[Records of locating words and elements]
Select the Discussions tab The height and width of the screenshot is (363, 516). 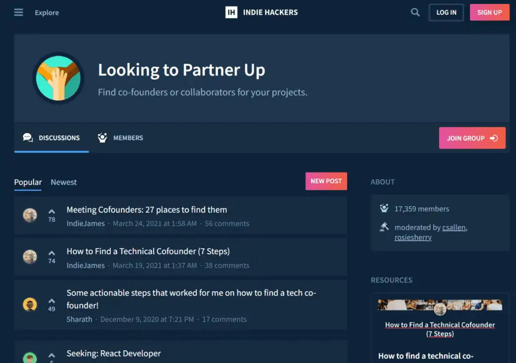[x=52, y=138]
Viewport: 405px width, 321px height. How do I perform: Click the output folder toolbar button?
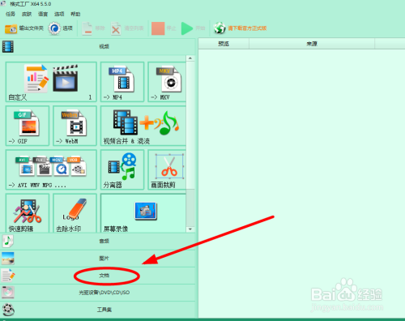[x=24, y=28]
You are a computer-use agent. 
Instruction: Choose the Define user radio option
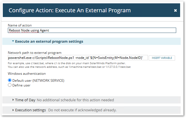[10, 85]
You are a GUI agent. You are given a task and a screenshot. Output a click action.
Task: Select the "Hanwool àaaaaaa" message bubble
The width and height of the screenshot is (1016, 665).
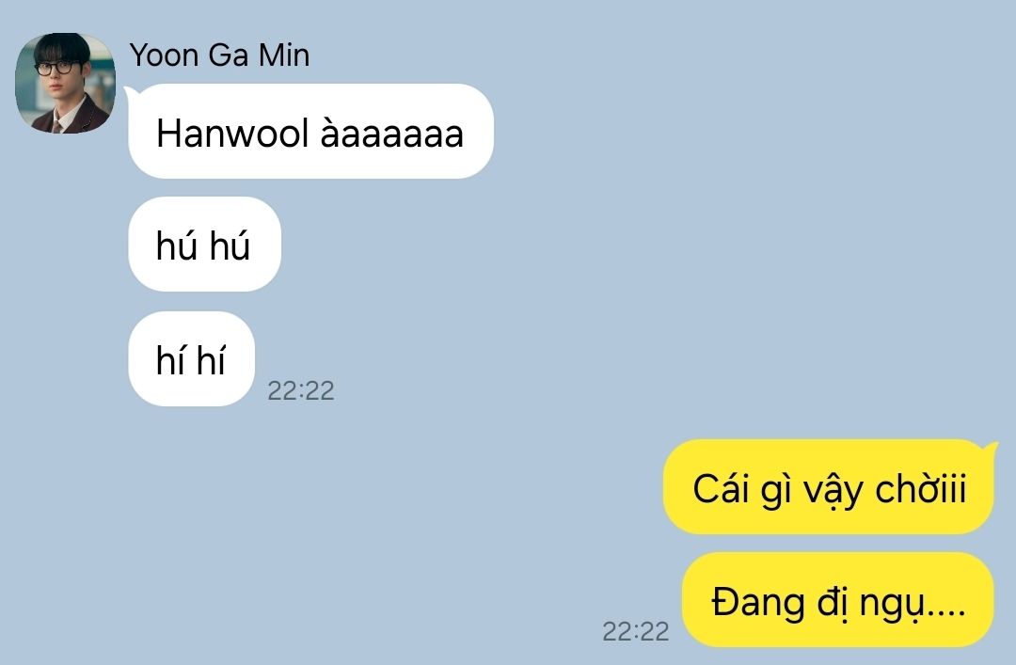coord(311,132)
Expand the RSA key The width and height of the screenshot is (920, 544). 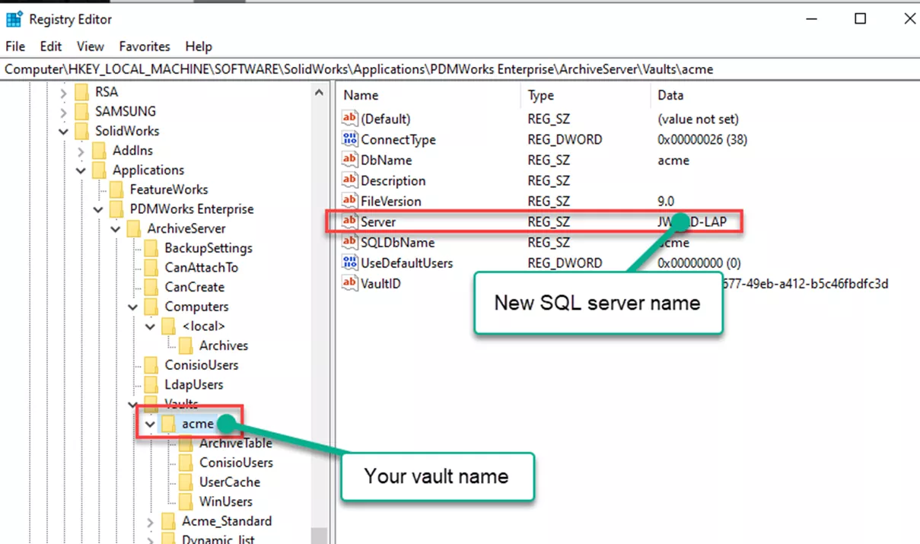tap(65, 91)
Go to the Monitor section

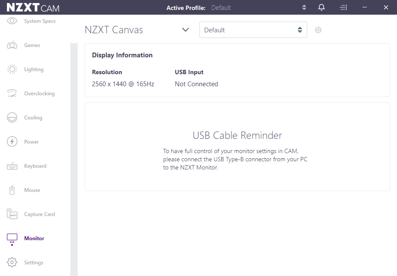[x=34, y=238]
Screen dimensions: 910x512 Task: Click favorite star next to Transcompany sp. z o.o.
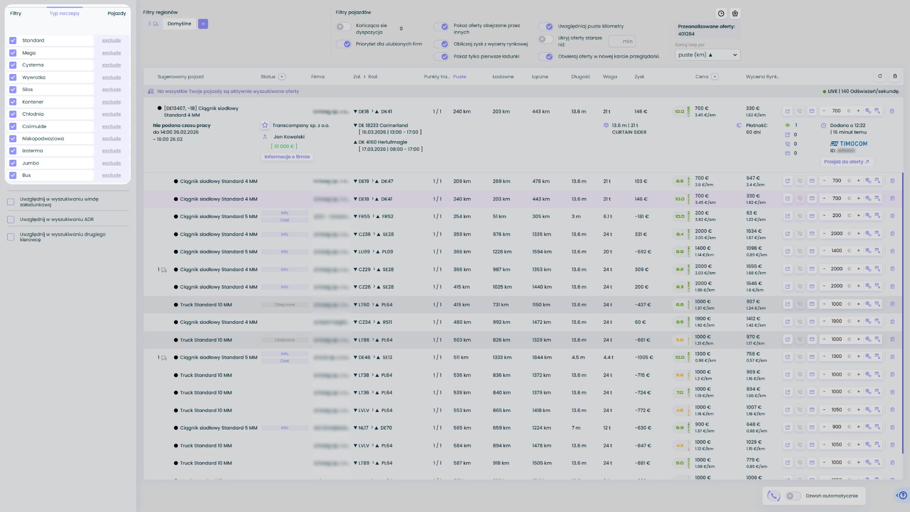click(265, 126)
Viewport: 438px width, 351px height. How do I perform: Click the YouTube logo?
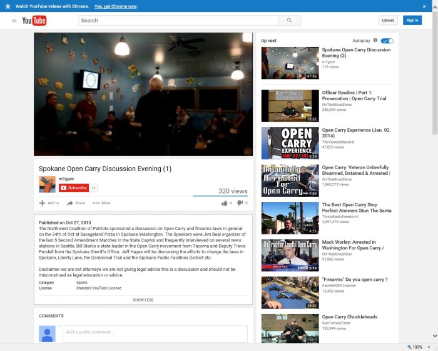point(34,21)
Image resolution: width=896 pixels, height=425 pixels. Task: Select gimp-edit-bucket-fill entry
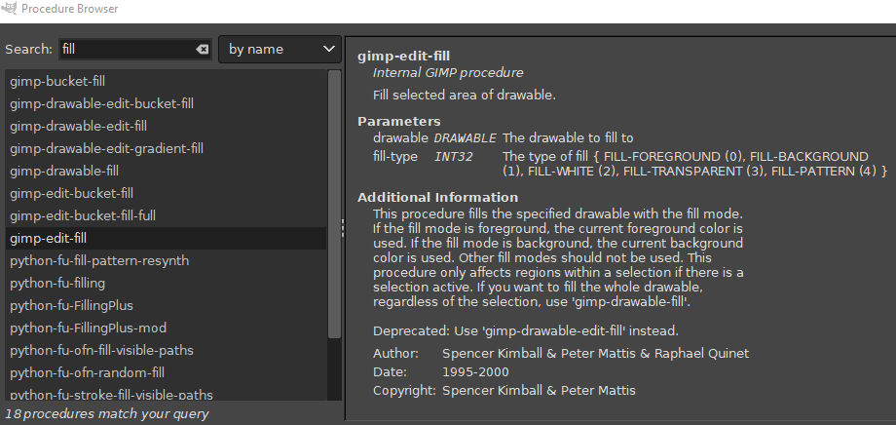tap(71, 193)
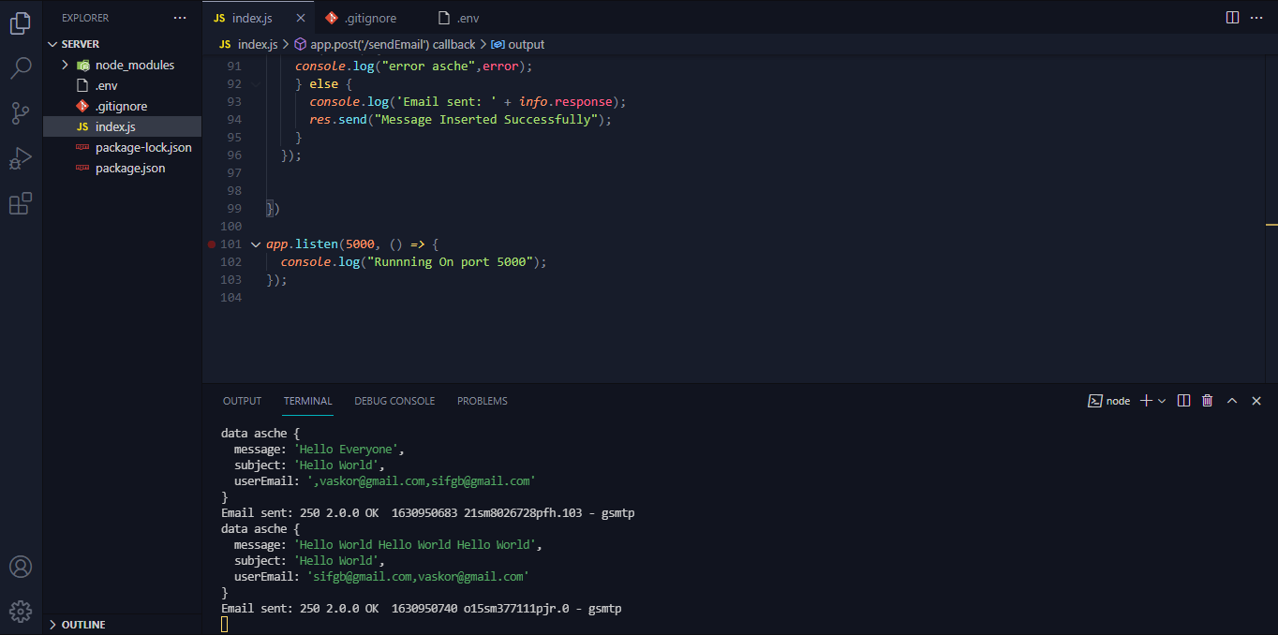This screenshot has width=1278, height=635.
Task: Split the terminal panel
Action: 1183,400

WHAT THE TASK ASKS: Reproduce the lines starting at the one containing "Viewport: 405px width, 321px" and ending at the one containing "coord(311,132)", both included, leaving out the pictures.

RESPONSE TO THE EXERCISE:
Viewport: 405px width, 321px height. How do I perform: Click the output folder toolbar button?
[x=24, y=28]
You are a computer-use agent. 
Instruction: Choose the Define user radio option
[10, 85]
You are a GUI agent. You are given a task and a screenshot. Output a click action.
Task: Select the "Hanwool àaaaaaa" message bubble
The width and height of the screenshot is (1016, 665).
coord(311,132)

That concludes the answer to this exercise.